_Exercise goal_. Retype exactly what appears below from the line containing "How do I perform: Click" down to the line containing "Click the fx Insert Function icon", keeping both end lines. Do not include pictures.

_Excerpted records_.
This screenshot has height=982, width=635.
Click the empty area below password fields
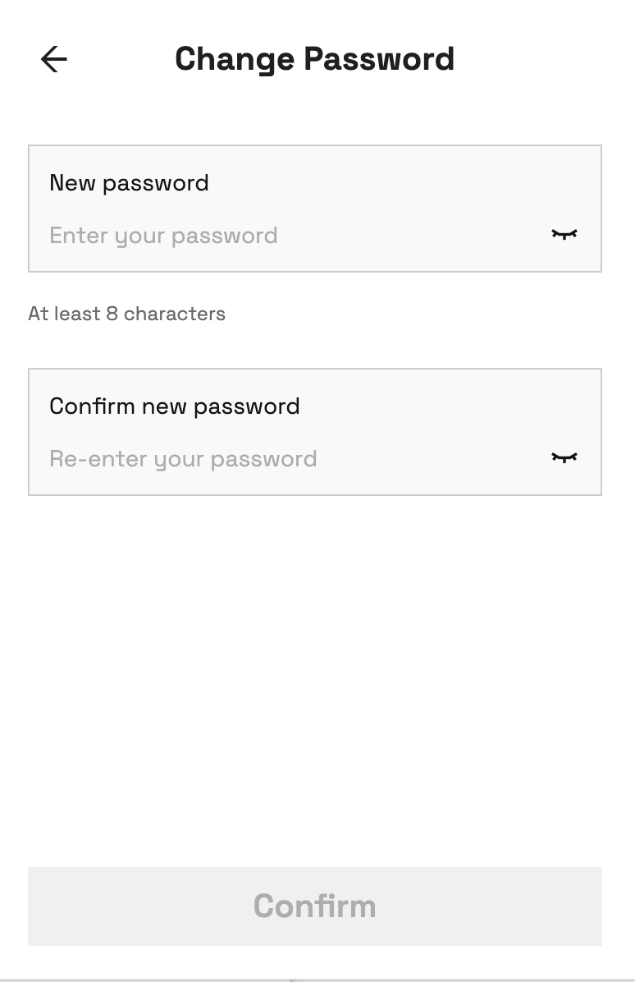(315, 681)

---

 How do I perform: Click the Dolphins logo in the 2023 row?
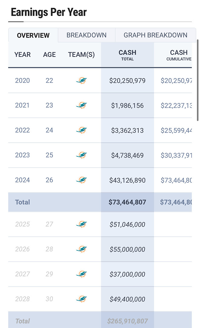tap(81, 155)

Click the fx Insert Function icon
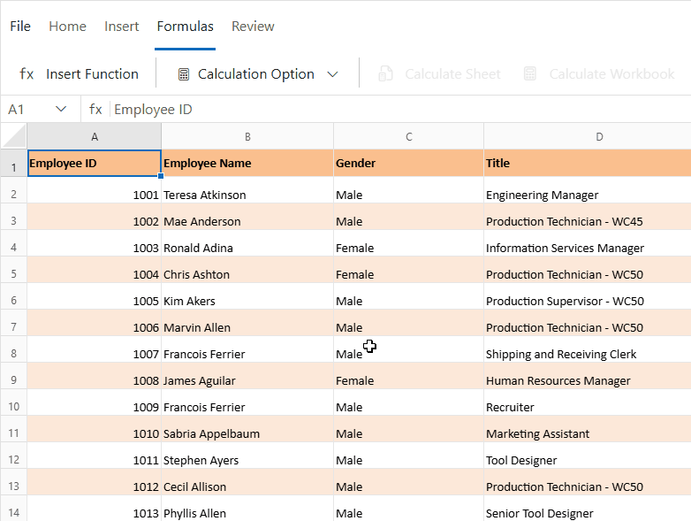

_Response to this task_.
 How do I perform: Click the Dolphins logo in the 2023 row?
tap(81, 155)

Click the fx Insert Function icon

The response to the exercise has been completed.